Ask HN: What reading material would you provide to a visiting alien being? - anthonyrubin

This submission is inspired by a quote from my previous submission.<p>Suppose a group of alien beings were to learn our language and randomly selected you as a source of further human knowledge. They send one of their kind to your home and the being informs you that it will be crashing at your place for a few weeks to learn whatever it can.<p>I realize this scenario is rather contrived, but what reading material would you provide to such a being? Remember that this being likely does not have the contextual knowledge that would be required to understand your favorite books.
======
tjic
The Oxford English Dictionary.

It defines every English word they're going to ever come across outside of
technical literature, it's got tons of historical examples, shows the
connections between English and other languages, and more.

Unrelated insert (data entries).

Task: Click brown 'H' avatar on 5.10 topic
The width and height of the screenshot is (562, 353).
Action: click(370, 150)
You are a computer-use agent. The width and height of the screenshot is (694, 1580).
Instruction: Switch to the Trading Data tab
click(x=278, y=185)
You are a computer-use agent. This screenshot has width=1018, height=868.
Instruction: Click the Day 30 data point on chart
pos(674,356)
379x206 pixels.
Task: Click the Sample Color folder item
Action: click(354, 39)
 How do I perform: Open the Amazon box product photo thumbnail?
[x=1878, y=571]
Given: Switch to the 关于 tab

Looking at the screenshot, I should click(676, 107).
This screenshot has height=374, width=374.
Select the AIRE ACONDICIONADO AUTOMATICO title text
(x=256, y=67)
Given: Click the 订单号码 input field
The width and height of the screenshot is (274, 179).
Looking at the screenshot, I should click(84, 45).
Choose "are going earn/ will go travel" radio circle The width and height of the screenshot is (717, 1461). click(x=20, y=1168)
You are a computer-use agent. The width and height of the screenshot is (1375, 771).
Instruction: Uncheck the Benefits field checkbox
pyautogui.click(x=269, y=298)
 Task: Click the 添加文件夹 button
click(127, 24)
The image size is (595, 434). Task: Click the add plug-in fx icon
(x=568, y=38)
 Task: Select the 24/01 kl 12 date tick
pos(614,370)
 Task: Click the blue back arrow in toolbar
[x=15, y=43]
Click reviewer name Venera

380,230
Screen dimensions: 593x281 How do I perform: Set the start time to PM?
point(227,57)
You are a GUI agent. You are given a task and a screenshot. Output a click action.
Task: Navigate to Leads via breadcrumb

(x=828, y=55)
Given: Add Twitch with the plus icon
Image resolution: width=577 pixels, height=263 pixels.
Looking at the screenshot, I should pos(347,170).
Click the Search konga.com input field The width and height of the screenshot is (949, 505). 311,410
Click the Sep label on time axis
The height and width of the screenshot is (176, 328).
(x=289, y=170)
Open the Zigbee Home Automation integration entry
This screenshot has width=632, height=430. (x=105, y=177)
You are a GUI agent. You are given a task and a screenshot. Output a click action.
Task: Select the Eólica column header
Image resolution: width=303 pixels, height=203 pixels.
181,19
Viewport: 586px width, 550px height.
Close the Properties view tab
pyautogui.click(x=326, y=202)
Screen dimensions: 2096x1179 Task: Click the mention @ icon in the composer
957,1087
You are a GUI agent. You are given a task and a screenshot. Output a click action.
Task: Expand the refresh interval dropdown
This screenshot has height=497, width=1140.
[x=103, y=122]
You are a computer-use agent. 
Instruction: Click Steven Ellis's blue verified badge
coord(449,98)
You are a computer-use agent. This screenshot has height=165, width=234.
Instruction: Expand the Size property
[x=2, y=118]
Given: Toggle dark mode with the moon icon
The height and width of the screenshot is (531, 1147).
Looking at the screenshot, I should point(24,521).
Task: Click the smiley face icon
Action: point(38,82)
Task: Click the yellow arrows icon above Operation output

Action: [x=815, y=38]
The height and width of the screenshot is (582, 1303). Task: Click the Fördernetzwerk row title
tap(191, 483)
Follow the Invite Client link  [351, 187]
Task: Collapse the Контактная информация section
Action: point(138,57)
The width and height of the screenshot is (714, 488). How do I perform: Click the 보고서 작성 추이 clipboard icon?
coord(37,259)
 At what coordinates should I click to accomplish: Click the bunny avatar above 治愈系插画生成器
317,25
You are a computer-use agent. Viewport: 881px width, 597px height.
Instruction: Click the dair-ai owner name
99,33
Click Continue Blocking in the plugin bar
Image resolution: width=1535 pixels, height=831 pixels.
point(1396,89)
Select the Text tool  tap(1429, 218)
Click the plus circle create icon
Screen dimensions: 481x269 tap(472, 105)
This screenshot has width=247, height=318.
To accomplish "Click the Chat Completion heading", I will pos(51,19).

If we extrapolate the speed with which Google is learning to harvest latent
information out of data dumps out just 20 or 30 years, I wouldn't be surprised
if aliens smart enough to get here could pull a huge amount of culture and
history out of the OED.

------
anthonyrubin
I would start with world history -- first a book that covers the last few
millennia, then specific books on significant events. Next would be a few of
Karen Armstrong's books on religion; books such as the New Testament might
prove difficult to understand without proper background.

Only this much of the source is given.